Она больше не говорит «девочка» – наверное, вспомнила, кто я такая. Взгляд у Аниной бабушки такой же, как у Ани, когда она придумывает, что бы нам сделать новенького. Хотя глаза у нее не светло-голубые, как у Ани, а сине-бурые, как илистая часть залива, которая первой прогревается, и там можно купаться сразу, как только мы приезжаем к бабушке.

– Что тетя Шура сидит и сидит, никогда не двигается с места, что она, наверное… ку-ку. Чтобы я подошла к ней и спросила… ку-ку она или нет.

На самом деле я так и не смогла произнести слово, а просто покрутила пальцем у виска: а правда, что вы… вот это?

– То есть ты подошла к пожилой женщине и сказала такое, а потом пошла играть дальше? Так делают там, откуда ты приехала? Ты, может быть, и с бабушкой своей здесь такое вытворяешь?

Бабушкин рот теперь – такой же грустный полумесяц, как глаза. Она все сидит, опустив веки. Серо-белая прядка выползла из-под гребня, который держит волосы надо лбом, и висит поперек морщин. Большой живот поднимается и опускается под платьем в мелкий цветочек, это как обратный отсчет, последние секунды перед отправлением космического корабля.

– Нет…

– Тогда, наверное, ты, такая умная девочка, понимаешь, что должна извиниться перед тетей Шурой?

Аня сказала, я не обзывала, я спросила, я даже то слово не сказала, я только спросила, потому что Аня сказала, велела и…

– Все, все. Она потом извинится, мы придем к тете Шуре и попросим прощения, а сейчас нам надо идти.

Моя рука в мамину ладонь, она легонько подталкивает меня к правому рукаву двора, по которому отправляются в город, и я замечаю, что на мне вязаное крючком платье и колготки, и это тоже значит: мимо фабрики, к автобусной остановке, в город.

Наутро меня посадили под замок. Сперва: я у окна в комнате, приоткрытого, запах сочно-зеленого, политого из леек. Чьи-то руки взбили землю за окном, как подушки: тети Тани, Аниной бабушки, других. Их спины над ревенями и салатными кустами, ранними утрами. Теплый пар поднимается над жирной землей грядок, не похожей на хвойную сухую землю в лесу. Я наваливаюсь на край стола у окна, он врезается в ребра. Вон там – глаза фабрики, большие и серые. Я поворачиваюсь к бабушкиной кровати, над ней висит крест. Крест не такой, как на тех церквях, что я видела. Бабушка в церковь не ходит, но крест над кроватью хочет. Мама тоже не ходит в церковь, я никогда не была внутри церкви, но крест висит, непохожий на те, что я видела на церковных куполах. Я не знаю никого, кто ходит в церковь. У Али, которая иногда приезжала к своей бабушке, в дом на той стороне лужайки, висел на шее, на веревочке крестик: я видела, когда ее отпустили купаться в заливе со мной и мамой. Но Алин крестик не как бабушкин. Бабушкин темно-коричневый и прямой: черта и над ней еще черта. Я поворачиваюсь обратно к столу и глажу чугунных собак, а потом поднимаю крышку с голубем, к которому они крадутся. Под крышкой дыра вниз в темноту. Мама говорит, что раньше там была чернильница, я таких никогда не видела, и все это было дедушкино. Фабрика уставилась на меня, когда-то дедушка был там важным человеком. Мне трудно говорить «дедушка»: можно ли быть дедушкой тому, кто никогда тебя не видел? Может ли у меня быть дедушка, которого я не видела? «Есть» или «был»? Но ведь на самом деле – и «нет», и «не был». Раз его не стало еще до того, как он стал моим дедушкой. Или, выходит, не стал…

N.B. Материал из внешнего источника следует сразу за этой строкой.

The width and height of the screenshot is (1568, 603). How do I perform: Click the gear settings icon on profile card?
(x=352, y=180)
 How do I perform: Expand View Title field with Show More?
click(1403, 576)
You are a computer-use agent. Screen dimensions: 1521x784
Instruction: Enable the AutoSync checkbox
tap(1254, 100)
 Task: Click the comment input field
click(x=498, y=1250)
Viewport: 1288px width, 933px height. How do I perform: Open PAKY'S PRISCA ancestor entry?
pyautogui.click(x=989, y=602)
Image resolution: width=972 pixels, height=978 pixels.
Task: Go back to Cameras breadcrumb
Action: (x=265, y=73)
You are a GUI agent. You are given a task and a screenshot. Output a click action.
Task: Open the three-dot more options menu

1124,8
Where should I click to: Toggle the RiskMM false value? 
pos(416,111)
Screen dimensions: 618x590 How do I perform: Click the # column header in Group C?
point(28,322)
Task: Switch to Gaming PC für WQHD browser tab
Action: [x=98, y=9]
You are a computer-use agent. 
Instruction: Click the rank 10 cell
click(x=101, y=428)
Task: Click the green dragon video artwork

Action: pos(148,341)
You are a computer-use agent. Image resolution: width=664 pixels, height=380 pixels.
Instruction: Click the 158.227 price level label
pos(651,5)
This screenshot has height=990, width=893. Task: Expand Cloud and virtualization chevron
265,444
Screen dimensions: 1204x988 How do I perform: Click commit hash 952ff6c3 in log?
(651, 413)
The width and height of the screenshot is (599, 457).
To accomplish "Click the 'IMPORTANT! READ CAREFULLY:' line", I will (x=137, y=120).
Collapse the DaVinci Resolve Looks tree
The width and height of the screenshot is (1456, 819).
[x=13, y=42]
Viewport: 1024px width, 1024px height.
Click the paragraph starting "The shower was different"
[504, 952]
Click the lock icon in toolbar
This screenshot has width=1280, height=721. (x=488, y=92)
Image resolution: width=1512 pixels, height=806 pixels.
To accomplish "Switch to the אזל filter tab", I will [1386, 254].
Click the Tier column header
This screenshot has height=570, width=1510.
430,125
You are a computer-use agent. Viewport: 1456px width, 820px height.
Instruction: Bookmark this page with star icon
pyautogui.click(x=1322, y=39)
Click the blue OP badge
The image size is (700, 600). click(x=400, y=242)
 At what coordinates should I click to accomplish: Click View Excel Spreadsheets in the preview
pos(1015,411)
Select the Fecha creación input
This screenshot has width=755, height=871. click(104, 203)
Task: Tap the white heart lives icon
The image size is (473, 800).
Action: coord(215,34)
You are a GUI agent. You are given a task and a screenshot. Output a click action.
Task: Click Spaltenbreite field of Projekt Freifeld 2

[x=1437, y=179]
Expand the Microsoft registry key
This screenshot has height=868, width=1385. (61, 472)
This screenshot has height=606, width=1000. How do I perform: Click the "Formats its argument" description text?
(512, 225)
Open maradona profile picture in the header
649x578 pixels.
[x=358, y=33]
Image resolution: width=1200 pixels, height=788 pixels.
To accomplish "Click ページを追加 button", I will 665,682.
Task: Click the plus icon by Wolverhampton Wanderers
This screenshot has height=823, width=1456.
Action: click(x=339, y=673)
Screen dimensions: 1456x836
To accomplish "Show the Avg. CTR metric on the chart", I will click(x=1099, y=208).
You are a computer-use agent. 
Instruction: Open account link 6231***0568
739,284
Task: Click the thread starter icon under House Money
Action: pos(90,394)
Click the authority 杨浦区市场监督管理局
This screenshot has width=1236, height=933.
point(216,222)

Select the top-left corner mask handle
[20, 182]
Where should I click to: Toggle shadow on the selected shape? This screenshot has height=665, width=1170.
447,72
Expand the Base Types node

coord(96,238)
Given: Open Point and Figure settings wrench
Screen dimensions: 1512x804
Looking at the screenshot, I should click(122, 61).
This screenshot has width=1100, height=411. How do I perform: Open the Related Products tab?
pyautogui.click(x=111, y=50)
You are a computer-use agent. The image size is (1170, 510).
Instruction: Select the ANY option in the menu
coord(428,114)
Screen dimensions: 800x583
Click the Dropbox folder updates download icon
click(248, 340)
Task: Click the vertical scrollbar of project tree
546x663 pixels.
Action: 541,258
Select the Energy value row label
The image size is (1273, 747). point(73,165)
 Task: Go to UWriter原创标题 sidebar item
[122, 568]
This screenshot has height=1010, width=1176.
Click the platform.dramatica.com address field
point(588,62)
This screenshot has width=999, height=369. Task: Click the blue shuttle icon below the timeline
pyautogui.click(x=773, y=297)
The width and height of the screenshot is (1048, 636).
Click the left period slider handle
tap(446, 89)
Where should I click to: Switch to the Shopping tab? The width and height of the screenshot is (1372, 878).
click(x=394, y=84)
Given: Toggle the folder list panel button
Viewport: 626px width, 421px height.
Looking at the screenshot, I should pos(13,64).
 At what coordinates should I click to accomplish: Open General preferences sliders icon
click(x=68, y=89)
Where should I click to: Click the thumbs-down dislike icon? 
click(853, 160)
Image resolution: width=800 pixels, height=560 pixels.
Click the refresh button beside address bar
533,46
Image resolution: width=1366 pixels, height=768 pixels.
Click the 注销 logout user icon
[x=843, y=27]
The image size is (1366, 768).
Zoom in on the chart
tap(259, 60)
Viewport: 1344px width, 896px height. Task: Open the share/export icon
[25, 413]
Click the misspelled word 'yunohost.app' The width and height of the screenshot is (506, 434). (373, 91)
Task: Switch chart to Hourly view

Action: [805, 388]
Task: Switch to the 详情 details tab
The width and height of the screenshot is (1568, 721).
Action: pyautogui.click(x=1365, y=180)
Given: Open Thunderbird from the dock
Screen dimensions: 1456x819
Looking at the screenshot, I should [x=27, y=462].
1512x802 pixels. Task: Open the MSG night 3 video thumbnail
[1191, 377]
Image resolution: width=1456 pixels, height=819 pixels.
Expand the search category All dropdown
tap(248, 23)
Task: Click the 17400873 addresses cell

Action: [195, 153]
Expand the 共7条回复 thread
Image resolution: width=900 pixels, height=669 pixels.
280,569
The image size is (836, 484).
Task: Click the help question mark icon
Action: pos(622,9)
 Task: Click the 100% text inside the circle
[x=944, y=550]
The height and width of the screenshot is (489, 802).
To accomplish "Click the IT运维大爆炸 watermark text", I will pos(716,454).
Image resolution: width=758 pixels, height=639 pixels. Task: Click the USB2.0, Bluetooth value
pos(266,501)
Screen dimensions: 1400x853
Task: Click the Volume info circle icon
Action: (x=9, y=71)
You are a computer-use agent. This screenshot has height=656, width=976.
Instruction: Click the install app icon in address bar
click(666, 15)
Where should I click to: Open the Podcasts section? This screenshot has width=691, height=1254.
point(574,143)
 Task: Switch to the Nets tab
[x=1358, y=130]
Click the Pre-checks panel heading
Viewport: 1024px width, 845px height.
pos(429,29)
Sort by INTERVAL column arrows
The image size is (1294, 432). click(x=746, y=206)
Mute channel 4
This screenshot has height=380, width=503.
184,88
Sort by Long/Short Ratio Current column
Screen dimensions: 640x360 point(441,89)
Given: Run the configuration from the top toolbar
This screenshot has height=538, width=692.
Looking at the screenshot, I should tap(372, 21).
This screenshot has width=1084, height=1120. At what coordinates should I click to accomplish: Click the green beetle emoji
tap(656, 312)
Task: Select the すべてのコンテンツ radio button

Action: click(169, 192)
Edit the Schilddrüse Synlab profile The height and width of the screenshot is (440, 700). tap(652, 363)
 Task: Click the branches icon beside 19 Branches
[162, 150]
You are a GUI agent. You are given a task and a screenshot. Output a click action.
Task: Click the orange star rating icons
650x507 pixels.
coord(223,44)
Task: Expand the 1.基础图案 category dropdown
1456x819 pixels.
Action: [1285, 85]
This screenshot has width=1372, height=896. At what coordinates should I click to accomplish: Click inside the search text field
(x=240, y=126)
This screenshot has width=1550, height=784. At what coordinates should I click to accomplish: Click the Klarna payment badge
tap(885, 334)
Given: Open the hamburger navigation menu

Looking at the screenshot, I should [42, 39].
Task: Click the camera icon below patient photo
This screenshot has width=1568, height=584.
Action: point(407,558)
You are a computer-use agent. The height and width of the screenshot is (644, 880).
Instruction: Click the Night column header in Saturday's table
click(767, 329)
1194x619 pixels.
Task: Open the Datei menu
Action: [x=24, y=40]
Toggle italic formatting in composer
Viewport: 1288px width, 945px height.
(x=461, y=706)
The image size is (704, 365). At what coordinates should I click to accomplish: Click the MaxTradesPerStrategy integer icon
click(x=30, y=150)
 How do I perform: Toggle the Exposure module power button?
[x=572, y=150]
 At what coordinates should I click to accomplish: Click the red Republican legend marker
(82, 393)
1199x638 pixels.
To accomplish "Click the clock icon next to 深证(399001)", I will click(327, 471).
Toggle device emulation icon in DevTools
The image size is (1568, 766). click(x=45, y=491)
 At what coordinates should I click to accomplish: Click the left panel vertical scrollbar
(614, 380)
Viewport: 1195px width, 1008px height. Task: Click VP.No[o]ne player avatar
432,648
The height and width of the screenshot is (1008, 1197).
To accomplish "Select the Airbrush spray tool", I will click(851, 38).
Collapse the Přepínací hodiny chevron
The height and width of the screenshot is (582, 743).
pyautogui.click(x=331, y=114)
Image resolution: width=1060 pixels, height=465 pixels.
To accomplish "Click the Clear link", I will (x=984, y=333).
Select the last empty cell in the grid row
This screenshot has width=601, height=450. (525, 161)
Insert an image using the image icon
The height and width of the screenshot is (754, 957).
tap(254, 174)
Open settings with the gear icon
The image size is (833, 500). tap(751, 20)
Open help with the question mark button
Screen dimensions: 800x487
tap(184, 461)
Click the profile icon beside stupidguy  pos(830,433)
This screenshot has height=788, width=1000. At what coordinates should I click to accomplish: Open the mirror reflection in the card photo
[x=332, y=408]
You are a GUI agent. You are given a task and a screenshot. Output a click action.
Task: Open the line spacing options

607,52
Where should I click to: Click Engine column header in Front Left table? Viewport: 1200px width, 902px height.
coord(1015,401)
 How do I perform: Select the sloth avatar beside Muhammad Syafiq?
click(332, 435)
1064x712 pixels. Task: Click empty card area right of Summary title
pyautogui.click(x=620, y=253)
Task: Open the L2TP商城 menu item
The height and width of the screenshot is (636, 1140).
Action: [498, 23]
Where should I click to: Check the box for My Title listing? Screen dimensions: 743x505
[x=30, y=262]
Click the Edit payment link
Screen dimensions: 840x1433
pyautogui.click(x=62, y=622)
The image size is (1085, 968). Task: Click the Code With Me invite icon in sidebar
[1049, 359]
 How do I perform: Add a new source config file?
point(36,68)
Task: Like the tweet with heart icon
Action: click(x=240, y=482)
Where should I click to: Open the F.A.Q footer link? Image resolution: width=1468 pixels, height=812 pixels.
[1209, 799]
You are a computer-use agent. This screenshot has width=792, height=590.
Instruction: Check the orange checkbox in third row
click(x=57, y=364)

– А она вы-ыйдет? – это из окна на кухне. – Она вы-ыйдет? – это Иркин голос. – Аня сказала идти к домику, она вы-ы-ыйдет.

Три больших шага до порога между комнатой и кухней, еще два к кухонному столу, поворот направо.

– Вот куда Аня, туда и ты! Надень сапоги, трава мокрая! – мама говорит спиной, варит кофе в турке – непонятно, откуда она тут взялась, никогда здесь не было никаких турков: в бабушкином доме полно темных тайн. – Я скоро в аптеку, это быстро. Бабушка сидит во дворе.